Tora nodded. “Very good. We soldiers know that sometimes you have to kill to save lives. Right?”
“Yes. The master is also a philosopher, it seems.”
“I’ve watched a swordsmith. Before he starts, he prays to the gods to favor his work. It’s very inspiring.”
“Yes.” Akitada’s mind went back to Haseo, who had wanted a sword in his hand more than anything else in the world. Akitada, not knowing this, had kept the only sword for himself. In the subsequent battle against overwhelming odds, Haseo had fought first with a pole, and then, after unseating and killing a horseman, with his victim’s sword. It was from that moment on, when his hand had at last gripped a sword, that Haseo’s face had been filled with pure happiness. He had fought and killed, and by doing so he had saved their lives, though he had lost his own.
The hammering in the distance had stopped, and now they heard the soft footfall of the master swordsmith Sukenari. He was a middle-aged man, not tall, but with the broad shoulders and muscular upper arms of his trade. Dressed in a dark silk robe, his graying hair tied smoothly on top of his head, he looked more like a nobleman than someone who had just hammered red-hot steel into a deadly blade.
Sukenari’s manners and speech were as impeccable as his appearance.
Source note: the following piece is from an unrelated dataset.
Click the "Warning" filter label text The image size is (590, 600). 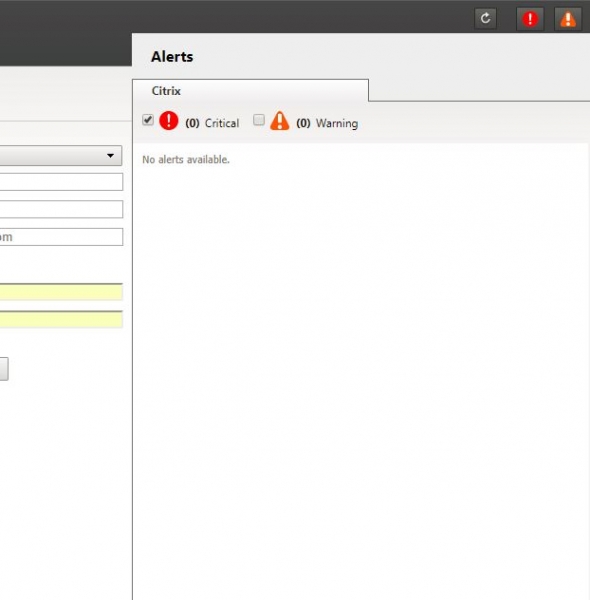(x=337, y=123)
Introductions out of the way, he presented his visitors with wine and made polite small talk about the season, the recent Kamo festival, and the deep honor of their presence in his humble house. Akitada responded with compliments on the wine, comments on the unseasonably hot weather, and an anecdote about an incident during another Kamo celebration. Tora was silent, shifting in his seat. His eyes kept moving to the sword on its stand until he could not restrain himself any longer. “Did you make that?” he asked.
Sukenari smiled and shook his head. “You flatter me, young man. That sword was made by my namesake, Sanjo Munechika. I strive to learn from its perfection.”
“Could I see it?”
The smith rose immediately and took the sword from its stand. He presented it to Tora with both hands and a small bow. “Your interest honors me.”
Tora grunted and slid the blade from the scabbard. “Moves as easily as floating on air,” he commented. The blade gleamed blue in the soft light coming through the shoji screens. Its slender shape was incredibly graceful, thirty inches of narrow, curved steel so finely honed that it could split a man in half as smoothly as if he were a melon. “Sharp,” muttered Tora, touching the edge, “and straight,” extending it and looking down its length. Then, before Akitada could stop him, he had jumped up, taking the swordfighter’s stance. The air hissed as he performed a series of slashes with the weapon. When he sat back down, his eyes shone. “A man would be unbeatable with such a sword.”
“Tora!”
“Oh. Sorry, sir. Here you are.” Tora passed the sword to Akitada. “Just look at that blade! I believe it’s lighter than yours.”
Akitada received the sword and turned to Sukenari. “Please forgive my friend. He’s very enthusiastic and forgets his manners when his heart is moved.”
“I understand. Mine is moved in the same way. The gods dwell in that blade.”
Akitada noted the beauty of the temper lines that ran along the sharp edge like waves. Tora asked, “Do you think Haseo’s sword would have been as fine as that?”
To their surprise, Sukenari leaned forward, his face intent. “Haseo?”
Akitada reinserted the blade in its scabbard and, holding the sword in both hands, returned it with a bow of thanks. “I had a friend who loved swords and was a fine fighter. His family name was Utsunomiya. We came to ask if you had heard of him, thinking that perhaps he had once, years ago, had a sword made for him.”
Sukenari’s face fell. “No,” he said regretfully. “No, that is not the same man. I did make a sword once for a young man named Haseo, a very common name to be sure, but his family name was Tomonari. I don’t suppose you can describe this sword?”